Happy Family Tip #1

Friday Family Tip #1: Do as much as you can together.

This may seem obvious, but in reality moms and dads often lead very separated and isolated lives trading children for which ever spouse it’s more convenient. This is a recipe for rebellious children, a fractured family and ultimately, a divorce.

This kind of dual-living really speaks to the properties of the parents and quality of their marriage, which is the core of the family structure and health. Healthy marriages facilitate healthy families. Wake up, if your marriage is in trouble, your family is in trouble. Wake up if your priorities center around you, your family is in trouble. Families that have shared priorities are happier, healthier and work together better as a whole. Families that have competing priorities are associates not friends, escalate into hostility quickly and are generally looking for substitutionary means of happiness that come from outside the family (the root of many affairs).

Together means “with, at the same time, without interruption.” So, families that do things with each other, at the same time, without interruption are doing things together. Together means “not apart.” Together means unity and wholeness. Families must discipline themselves to work together, play together, eat together, disagree together and be together. This can be hard for some families (certainly, there are times that work/vocation make this impossible), but it is really about melding an attitude, a spirit and a heart of family unity that is an indivisible and indefatigable bond.

“There is no doubt that it is around the family and the home that all the greatest virtues, the most dominating virtues of human society, are created, strengthened and maintained.”

Winston Churchill

Happy families have strong bonds. This idea of bonding is critical for your family’s health and happiness. Bonds are formed and strengthened as your family spends time together. When parts of the family are missing, they are missing out on strengthening the bond. Bonds are born by time spent by doing things close together. Some of my most poignant memories of my childhood became bonds of suffering as I and my five siblings went everywhere together in our 1979 Chevrolet Impala station wagon with no air conditioning and half the windows that didn’t work. Environments, activities and situations create unbreakable bonds between children and parents.

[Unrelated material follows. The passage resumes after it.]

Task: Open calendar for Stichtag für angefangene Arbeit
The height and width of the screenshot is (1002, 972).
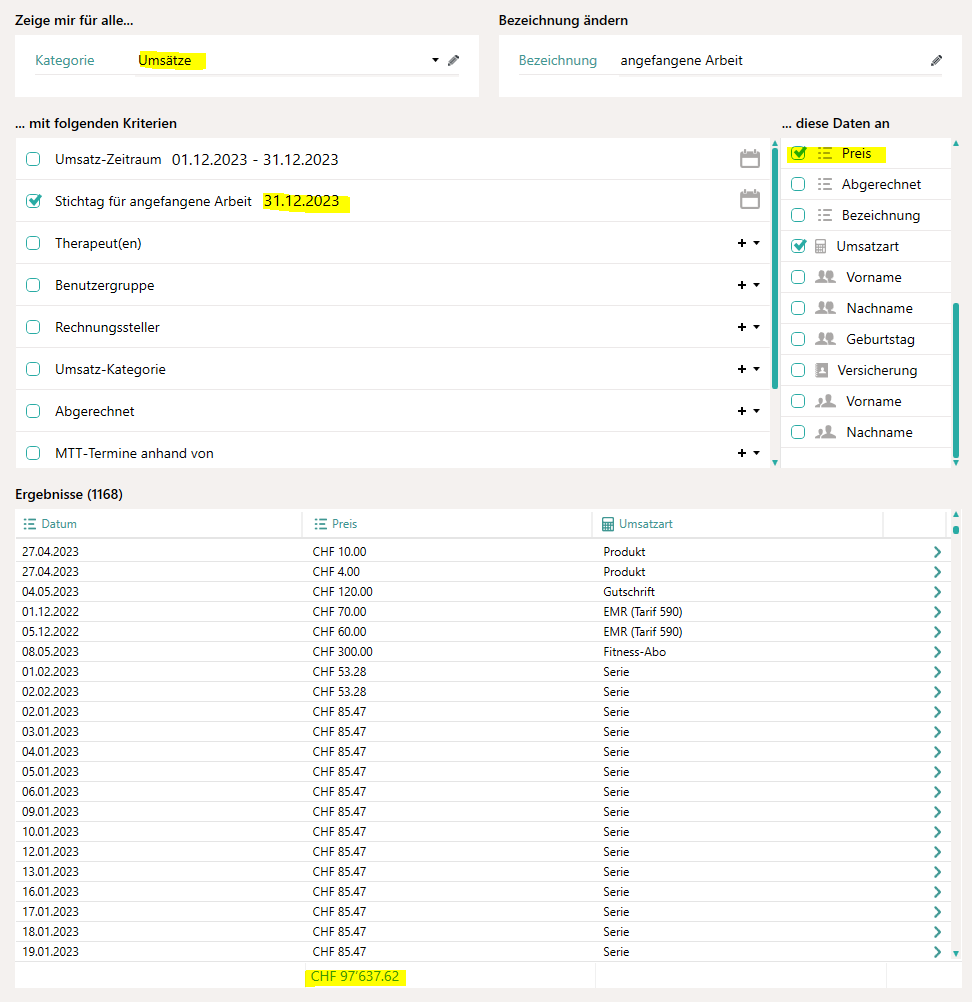Action: (749, 200)
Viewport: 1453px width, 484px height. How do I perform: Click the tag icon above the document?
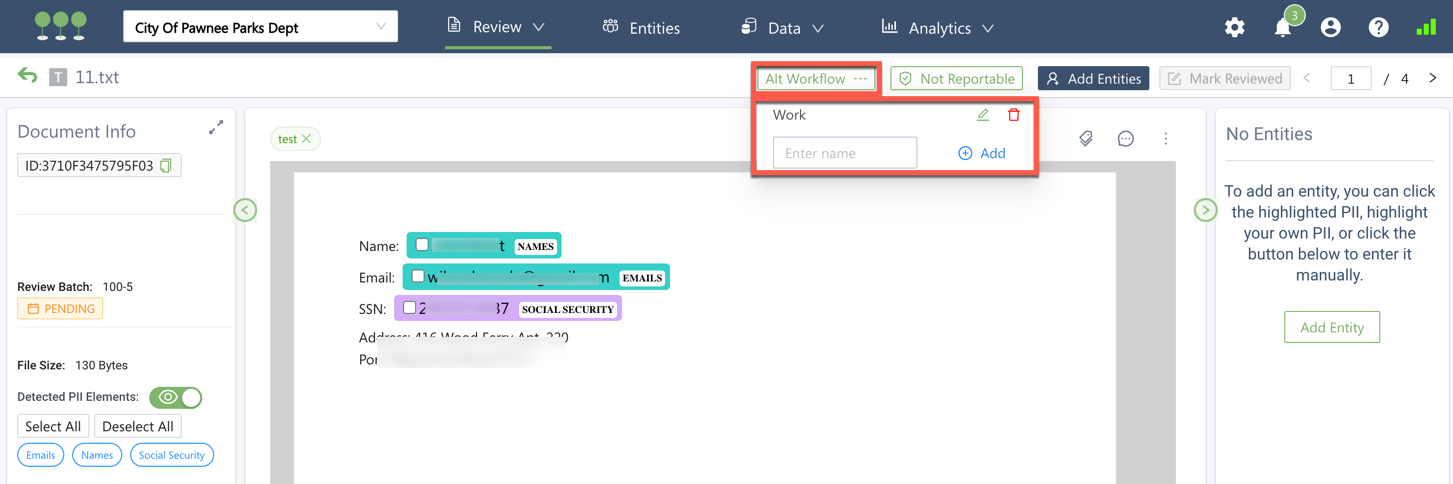[x=1086, y=139]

We live in a generation that’s all about “me.” That can be me the kids or me the parents. Part of the role of a family is to teach everyone about commitment, cost and sacrifice. My parents didn’t cater to their six children, nor did they make us cater to them. There were family priorities that affected everyone in to family that helped determine what we did as a family.

Parents take your kids with you wherever you go, whenever you go as often as you can as an ENTIRE FAMILY. Don’t fragment your family unless you have to. Fragmentation is a structure that has developed into pieces or parts. The healthy family functions as a whole, single unit.This creates a system of support. So, when the members of the family have problems (and trust me you all will), they can turn to their immediate and closest support system–their family.

Create and schedule intentional whole family activities where all parents and all children are engaged. Parents, this means NO CELL PHONES. Family activities are the most influential and memorable when mom and dad are fully present and attentive. Play a board game, eat meals at a table, watch a movie (on Clearplay or VidAngel), go to the park, go for a walk, go to the grocery store and attend church together. Being present and attentive signifies a healthy family support system.

Keep your children as close to your wings as possible for as long as possible. Don’t push them out of the nest to figure out how to fly on their own. Put them on your back and jump out of nest with them, as a family. This will keep them coming back to the nest as a place of safety, security and happiness.

Selfish parents seek to do lots of “things” by themselves apart from their kids. Keep your kids close, change your lifestyle to benefit your children, not your children to benefit yours.

Principle #1 is about sharing and doing life together. Otherwise, when they are grown, they will not want to share their life with you. You have a short window of opportunity to really enjoy your kids when they are young, otherwise they will not enjoy your company when they are old.